KPMG fined £13m over private equity sale of Silentnight
Firm helped predator dump pension scheme
KPMG has been fined for helping a private equity firm dump a £100m pension deficit as it bought Silentnight.
The big four accountancy group helped HIG Capital buy the mattress maker without having to shoulder any obligations to its retirement scheme, putting workers’ savings at risk.
Yesterday, an independent tribunal ordered it to pay a £13m fine, the second largest ever, and more than £2.75m in costs. The Financial Reporting Council said KPMG, and its former restructuring partner David Costley-Wood showed ‘egregious’ dishonesty and breached ‘the fundamental principles of objectivity and integrity’.
KPMG was advising Silentnight after it hit trouble in the early 2010s, weighed down by debts and a massive pensions liability. Costley-Wood (pictured) backed HIG Capital as a buyer over other options, helping it buy the ‘otherwise profitable’ business without the pension liabilities. The private equity suitor bought up Silentnight’s debt, called it in to force a liquidity crisis, before purchasing the firm in a pre-pack administration arranged by KPMG. The move to place the pension into the Pensions Protection Fund (PPF) put the savings of 1,200 staff at risk.

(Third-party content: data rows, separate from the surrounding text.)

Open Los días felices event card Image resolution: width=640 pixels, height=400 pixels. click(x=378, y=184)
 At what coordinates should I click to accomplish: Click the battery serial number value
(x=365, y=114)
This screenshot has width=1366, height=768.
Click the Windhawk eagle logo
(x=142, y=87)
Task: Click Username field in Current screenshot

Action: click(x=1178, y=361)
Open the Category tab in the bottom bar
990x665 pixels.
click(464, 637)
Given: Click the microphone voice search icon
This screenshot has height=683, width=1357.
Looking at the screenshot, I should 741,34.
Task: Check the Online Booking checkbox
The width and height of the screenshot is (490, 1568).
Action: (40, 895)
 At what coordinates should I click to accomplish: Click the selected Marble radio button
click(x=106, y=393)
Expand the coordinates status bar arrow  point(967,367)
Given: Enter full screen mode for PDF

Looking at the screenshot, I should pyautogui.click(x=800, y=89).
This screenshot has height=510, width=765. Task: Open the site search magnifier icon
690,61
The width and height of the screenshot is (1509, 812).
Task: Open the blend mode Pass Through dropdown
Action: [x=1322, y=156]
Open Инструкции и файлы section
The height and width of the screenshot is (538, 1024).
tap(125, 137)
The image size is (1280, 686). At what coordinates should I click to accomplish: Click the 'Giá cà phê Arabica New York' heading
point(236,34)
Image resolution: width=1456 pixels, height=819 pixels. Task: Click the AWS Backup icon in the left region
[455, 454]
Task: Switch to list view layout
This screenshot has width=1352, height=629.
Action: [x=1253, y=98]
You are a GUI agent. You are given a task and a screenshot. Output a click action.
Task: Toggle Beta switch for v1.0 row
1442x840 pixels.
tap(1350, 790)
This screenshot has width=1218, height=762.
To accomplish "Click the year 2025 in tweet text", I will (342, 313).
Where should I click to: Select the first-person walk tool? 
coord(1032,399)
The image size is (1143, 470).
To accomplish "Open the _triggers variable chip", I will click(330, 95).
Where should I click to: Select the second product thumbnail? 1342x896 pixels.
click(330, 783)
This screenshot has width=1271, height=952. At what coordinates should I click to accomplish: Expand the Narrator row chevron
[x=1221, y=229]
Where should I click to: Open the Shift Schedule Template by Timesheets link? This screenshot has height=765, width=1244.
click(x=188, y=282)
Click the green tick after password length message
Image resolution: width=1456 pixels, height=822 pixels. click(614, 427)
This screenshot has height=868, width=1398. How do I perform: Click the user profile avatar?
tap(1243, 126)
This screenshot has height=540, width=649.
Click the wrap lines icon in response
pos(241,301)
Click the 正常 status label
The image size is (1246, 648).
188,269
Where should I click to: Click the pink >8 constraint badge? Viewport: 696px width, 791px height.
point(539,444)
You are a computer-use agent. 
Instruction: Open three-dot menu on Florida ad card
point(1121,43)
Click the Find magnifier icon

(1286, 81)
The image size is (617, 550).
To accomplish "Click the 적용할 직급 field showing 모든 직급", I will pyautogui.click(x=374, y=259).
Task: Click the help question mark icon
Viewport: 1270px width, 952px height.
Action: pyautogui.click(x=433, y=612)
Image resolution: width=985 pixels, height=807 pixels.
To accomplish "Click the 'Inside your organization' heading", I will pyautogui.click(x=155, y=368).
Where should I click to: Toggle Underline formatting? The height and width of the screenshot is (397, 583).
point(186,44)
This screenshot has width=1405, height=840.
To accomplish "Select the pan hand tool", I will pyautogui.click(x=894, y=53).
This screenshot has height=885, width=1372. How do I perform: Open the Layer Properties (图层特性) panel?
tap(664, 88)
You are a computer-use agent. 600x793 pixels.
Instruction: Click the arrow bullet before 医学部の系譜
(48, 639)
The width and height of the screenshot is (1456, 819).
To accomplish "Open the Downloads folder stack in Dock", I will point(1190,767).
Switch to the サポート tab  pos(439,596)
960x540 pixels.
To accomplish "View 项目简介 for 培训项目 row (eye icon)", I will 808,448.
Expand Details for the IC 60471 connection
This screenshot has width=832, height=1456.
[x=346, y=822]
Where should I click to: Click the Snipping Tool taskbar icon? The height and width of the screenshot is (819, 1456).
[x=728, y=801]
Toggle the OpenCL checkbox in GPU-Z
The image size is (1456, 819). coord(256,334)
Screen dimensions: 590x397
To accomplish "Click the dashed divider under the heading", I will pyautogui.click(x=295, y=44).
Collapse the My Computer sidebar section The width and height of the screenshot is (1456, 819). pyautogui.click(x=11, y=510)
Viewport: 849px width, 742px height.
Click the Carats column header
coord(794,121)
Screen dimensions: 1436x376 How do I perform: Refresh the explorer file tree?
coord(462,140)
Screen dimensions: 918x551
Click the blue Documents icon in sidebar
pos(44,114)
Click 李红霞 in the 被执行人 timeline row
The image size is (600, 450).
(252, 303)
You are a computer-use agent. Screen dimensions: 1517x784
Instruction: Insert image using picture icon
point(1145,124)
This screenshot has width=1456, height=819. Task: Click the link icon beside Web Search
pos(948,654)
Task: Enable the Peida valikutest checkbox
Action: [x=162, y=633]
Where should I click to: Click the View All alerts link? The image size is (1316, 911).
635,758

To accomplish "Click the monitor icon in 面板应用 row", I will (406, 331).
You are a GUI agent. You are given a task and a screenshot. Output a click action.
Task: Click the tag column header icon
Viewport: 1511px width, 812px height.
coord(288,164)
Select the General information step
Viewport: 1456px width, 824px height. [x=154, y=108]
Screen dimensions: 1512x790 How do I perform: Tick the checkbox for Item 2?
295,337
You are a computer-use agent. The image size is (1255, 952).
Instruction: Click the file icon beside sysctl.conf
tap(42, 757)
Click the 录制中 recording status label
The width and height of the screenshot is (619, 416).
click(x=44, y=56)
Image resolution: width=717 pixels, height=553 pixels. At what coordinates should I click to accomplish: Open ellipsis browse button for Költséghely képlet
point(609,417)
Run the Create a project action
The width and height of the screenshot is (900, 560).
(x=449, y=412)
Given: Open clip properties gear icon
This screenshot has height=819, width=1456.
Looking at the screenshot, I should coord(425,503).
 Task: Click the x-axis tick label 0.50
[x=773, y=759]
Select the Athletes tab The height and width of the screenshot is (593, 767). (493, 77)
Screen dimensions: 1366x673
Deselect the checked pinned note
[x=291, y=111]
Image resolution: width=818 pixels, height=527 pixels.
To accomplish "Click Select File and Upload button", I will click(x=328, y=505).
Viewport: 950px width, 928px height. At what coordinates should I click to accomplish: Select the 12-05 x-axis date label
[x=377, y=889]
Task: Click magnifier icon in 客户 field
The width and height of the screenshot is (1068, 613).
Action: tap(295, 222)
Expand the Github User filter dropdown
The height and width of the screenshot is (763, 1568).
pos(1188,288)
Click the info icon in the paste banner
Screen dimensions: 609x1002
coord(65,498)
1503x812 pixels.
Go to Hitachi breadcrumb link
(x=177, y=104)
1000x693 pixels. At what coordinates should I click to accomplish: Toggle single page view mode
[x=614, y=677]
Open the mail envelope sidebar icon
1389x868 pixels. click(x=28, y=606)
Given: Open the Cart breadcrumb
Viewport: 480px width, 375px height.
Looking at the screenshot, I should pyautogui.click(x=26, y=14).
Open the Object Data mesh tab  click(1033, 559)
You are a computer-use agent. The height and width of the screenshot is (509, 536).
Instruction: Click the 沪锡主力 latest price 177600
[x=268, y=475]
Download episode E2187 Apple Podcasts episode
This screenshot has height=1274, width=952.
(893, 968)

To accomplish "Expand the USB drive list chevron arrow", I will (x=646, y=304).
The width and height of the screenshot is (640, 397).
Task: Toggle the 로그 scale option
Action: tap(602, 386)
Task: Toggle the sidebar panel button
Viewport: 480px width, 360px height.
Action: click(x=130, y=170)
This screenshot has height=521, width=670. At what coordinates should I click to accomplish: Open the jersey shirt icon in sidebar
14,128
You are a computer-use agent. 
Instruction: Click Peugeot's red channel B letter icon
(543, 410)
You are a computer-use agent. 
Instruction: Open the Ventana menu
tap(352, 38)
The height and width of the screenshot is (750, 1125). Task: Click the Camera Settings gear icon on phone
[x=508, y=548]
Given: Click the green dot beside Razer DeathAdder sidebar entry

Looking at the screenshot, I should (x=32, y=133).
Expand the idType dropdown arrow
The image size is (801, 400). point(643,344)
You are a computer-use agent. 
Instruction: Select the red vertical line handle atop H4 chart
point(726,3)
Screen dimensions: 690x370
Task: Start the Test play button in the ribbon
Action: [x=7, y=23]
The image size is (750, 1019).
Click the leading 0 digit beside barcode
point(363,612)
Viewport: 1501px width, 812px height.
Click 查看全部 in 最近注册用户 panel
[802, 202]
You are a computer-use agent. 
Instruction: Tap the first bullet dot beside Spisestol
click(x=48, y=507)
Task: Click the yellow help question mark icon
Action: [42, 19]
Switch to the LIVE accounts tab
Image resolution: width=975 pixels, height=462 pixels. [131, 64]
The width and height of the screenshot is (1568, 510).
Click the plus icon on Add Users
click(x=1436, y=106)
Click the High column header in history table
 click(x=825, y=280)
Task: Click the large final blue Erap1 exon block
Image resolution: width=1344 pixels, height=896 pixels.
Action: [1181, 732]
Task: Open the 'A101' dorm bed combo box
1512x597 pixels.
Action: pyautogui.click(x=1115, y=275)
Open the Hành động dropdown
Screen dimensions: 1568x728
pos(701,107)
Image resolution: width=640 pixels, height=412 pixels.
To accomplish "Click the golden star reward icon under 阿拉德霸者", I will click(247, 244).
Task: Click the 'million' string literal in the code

A decade later, the fate of the pension scheme is still not known, but typically pensioners lose a tenth of their savings when the pensions lifeboat becomes involved. KPMG was keen to help HIG, despite Silentnight’s interests being ‘diametrically opposed’, because it wanted to nurture the private equity firm as a client and ‘keep it onside’, the tribunal found. Costley-Wood, who was fined £500,000 and banned from the industry for 13 years, ‘was conscious of the importance of the potential relationship of HIG to KPMG throughout’, it added.
He also made ‘dishonest and misleading’ statements to the pensions regulator, Silentnight and its pension scheme to help HIG shed the pension liabilities ‘as cheaply as possible’, the Financial Reporting Council said. Elizabeth
Barrett, the FRC’s executive counsel, said: ‘The scale and range of the sanctions imposed by the Tribunal mark the gravity of the Misconduct in this matter. The decision serves as an important reminder of the need for all members of the profession to act with integrity and objectivity, and of the serious consequences when they fail to do so.’
The fine was second only to the £15m levied on Deloitte last year for its failures in its audits of former FTSE100 software company Autonomy. But the amount will be of little consolation to factory workers who paid into their pension for decades.
Yesterday the PPF said it was ‘only right’ that the £13m fine be re-diverted to the pension scheme to make up for the ‘significant detriment’ caused by KPMG. HIG paid a £25m settlement into the scheme in March this year following a lengthy battle with the Pensions Regulator, but this is not expected to make up the shortfall.
HIG disputed the regulator’s case and did not admit liability.
A KPMG spokesman said: ‘We acknowledge the tribunal’s findings and regret that the professional standards we expect of our partners and colleagues were not met in this case.’
Costley-Wood had ‘retired from the firm’, the spokesman said.